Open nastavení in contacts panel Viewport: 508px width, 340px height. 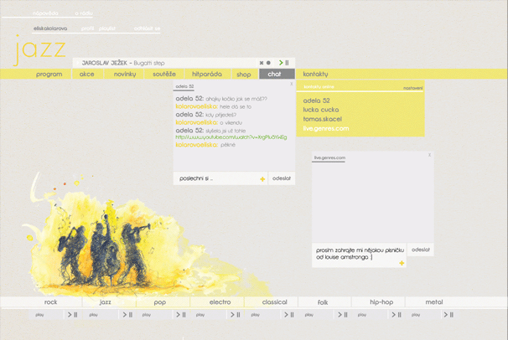(412, 87)
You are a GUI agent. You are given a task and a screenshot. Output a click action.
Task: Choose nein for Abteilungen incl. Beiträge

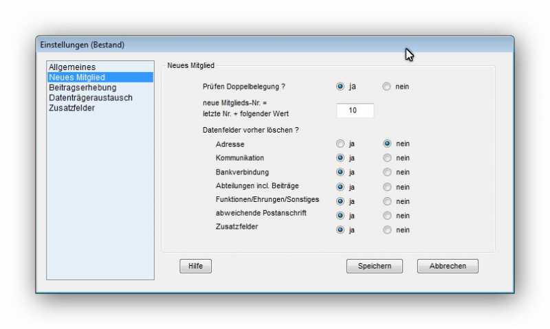(x=387, y=187)
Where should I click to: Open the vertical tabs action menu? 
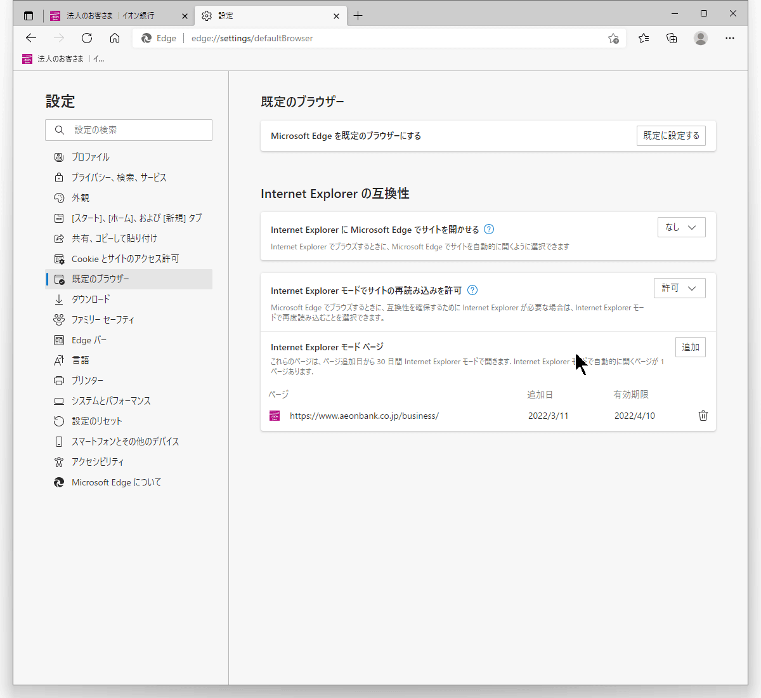click(x=29, y=16)
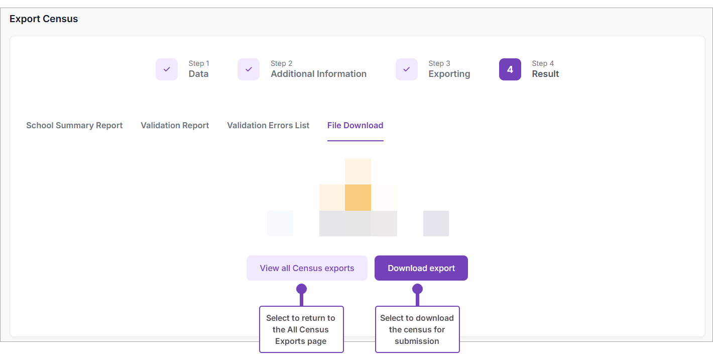Viewport: 713px width, 354px height.
Task: Click the Download export button
Action: click(421, 268)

(What to work on)
Within the entries above, the lines from the one with "Where should I" through the final line are to be printed exactly, with the pictures removed.

(Exercise answer)
Where should I click to: Open the vertical tabs action menu? 
click(x=29, y=16)
Viewport: 713px width, 354px height.
Task: Click the Download export button
Action: click(421, 268)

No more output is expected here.